** What you should do **
Find the line with "At what coordinates" in the entries below, then output every line from it down to the line with "You are a computer-use", exactly and with no pictures.

Saved data entries
+ + + +

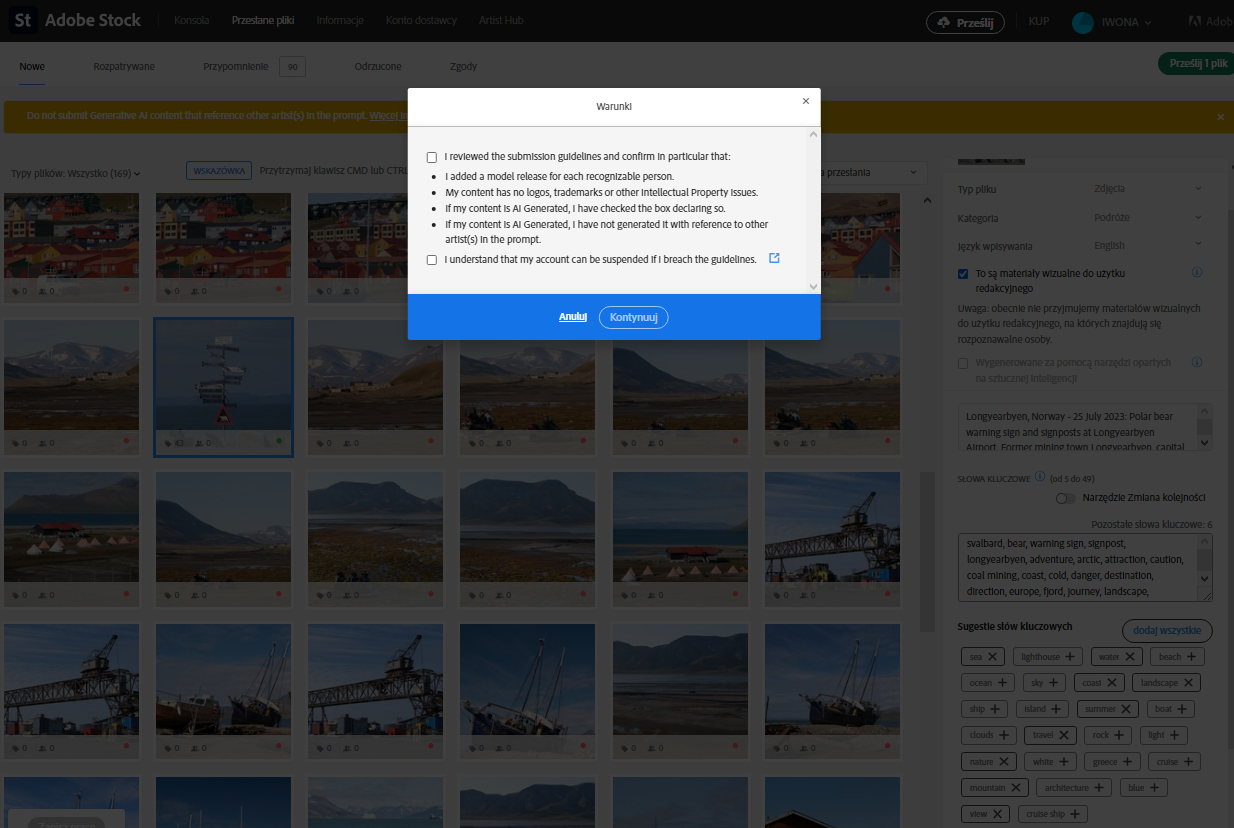Click the 'dodaj wszystkie' keyword suggestions button
This screenshot has width=1234, height=828.
[x=1166, y=631]
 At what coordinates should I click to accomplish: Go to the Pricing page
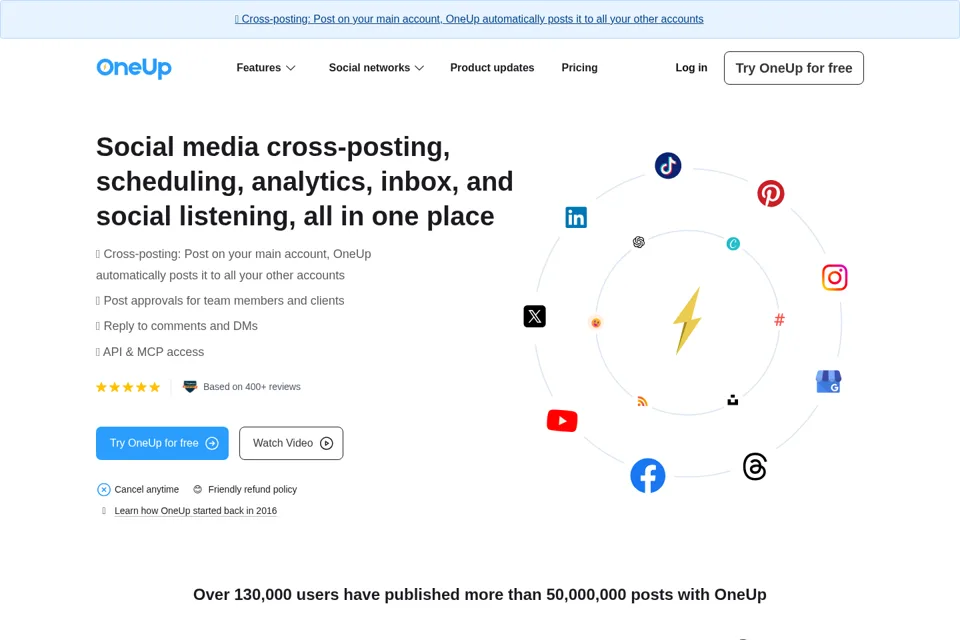(x=579, y=68)
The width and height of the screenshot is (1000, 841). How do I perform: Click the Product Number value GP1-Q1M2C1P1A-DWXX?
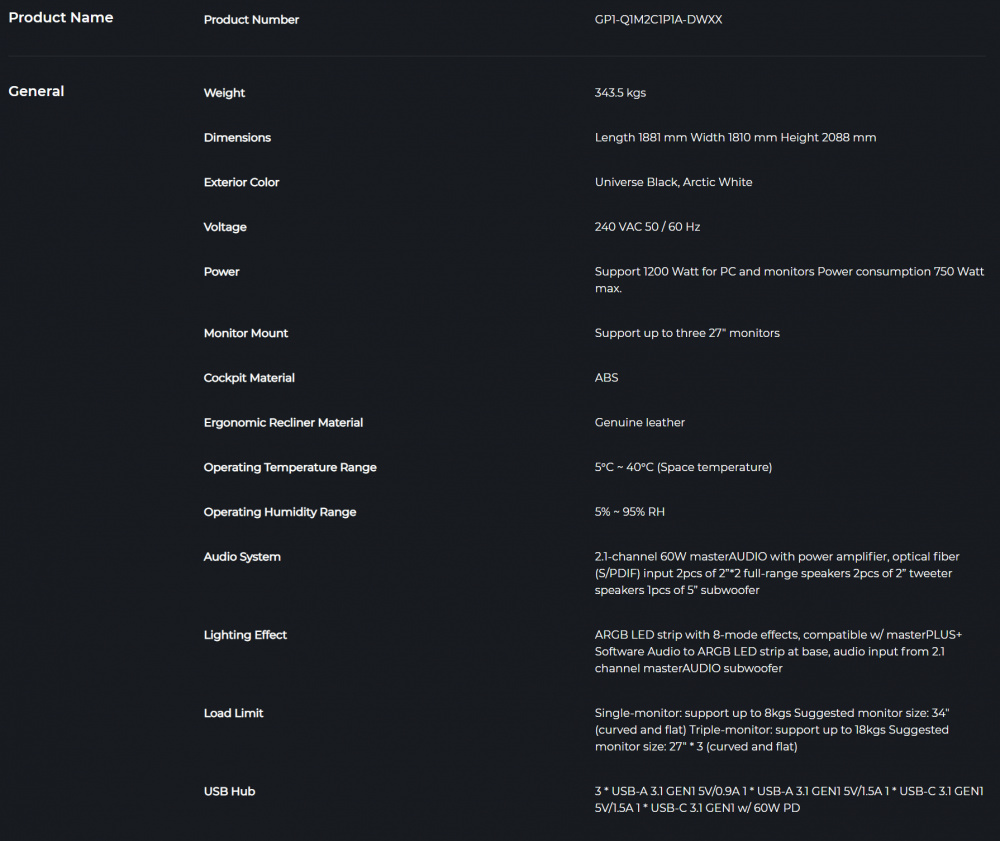click(658, 20)
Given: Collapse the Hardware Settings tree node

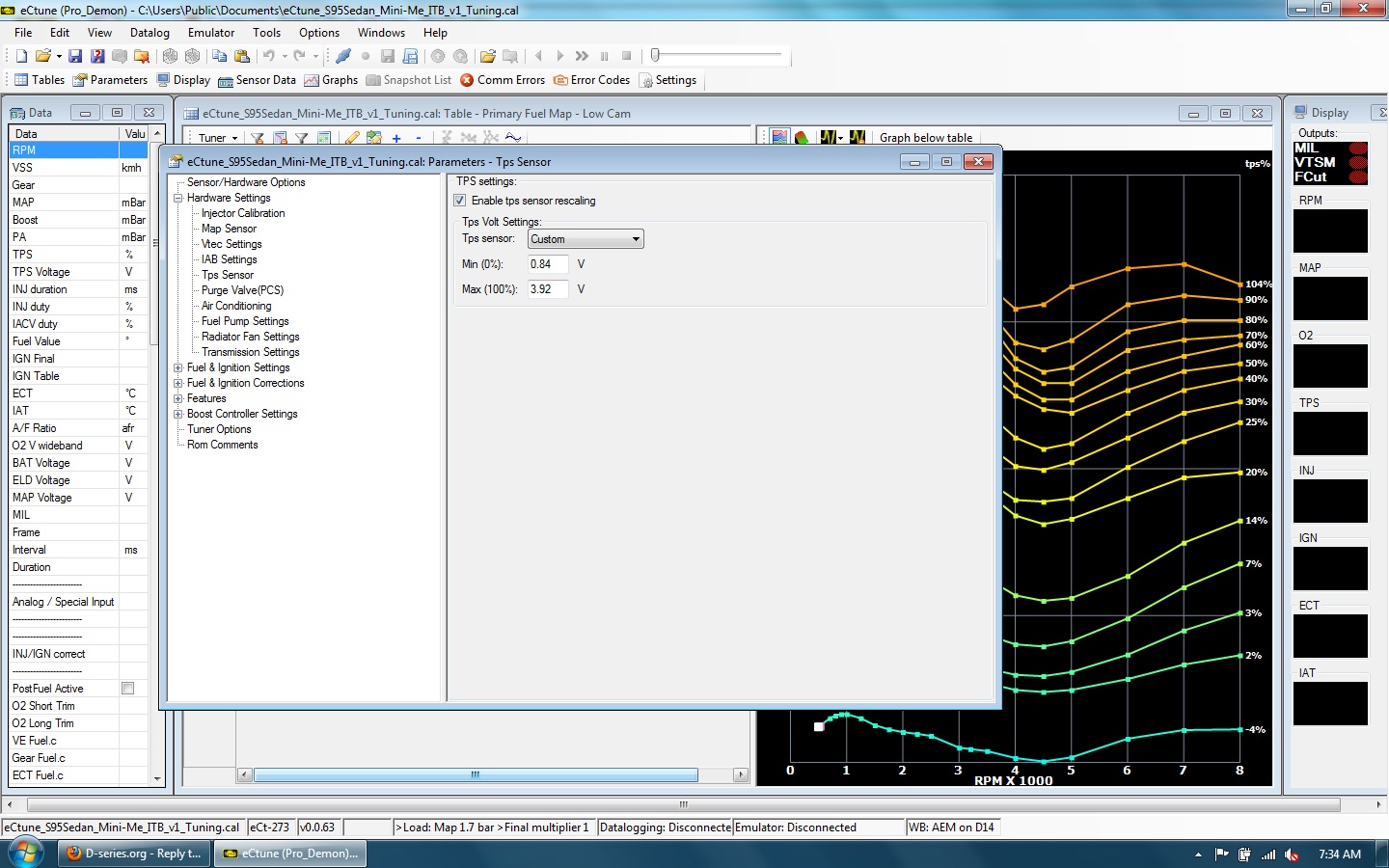Looking at the screenshot, I should tap(178, 198).
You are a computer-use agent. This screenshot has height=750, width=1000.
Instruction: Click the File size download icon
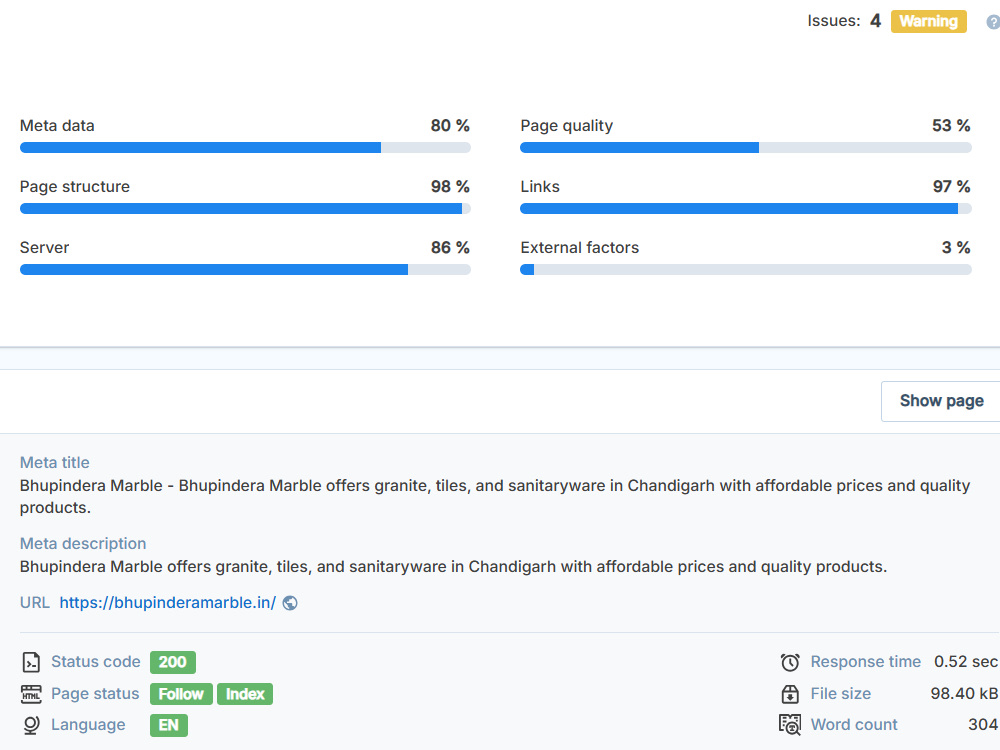(790, 694)
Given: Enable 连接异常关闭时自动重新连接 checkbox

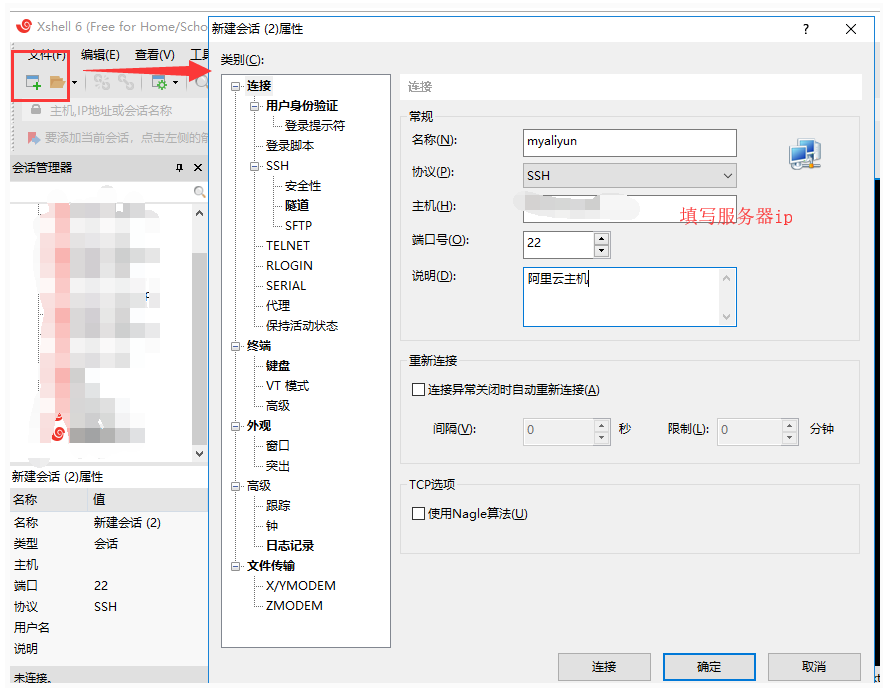Looking at the screenshot, I should click(418, 390).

+ + + +

** Answer for this exercise **
 At what coordinates should I click to accomplish: Go to the Pricing page
(x=579, y=68)
The width and height of the screenshot is (1000, 841). How do I perform: Click the Product Number value GP1-Q1M2C1P1A-DWXX?
click(658, 20)
Given: Collapse the Hardware Settings tree node

Looking at the screenshot, I should tap(178, 198).
You are a computer-use agent. This screenshot has height=750, width=1000.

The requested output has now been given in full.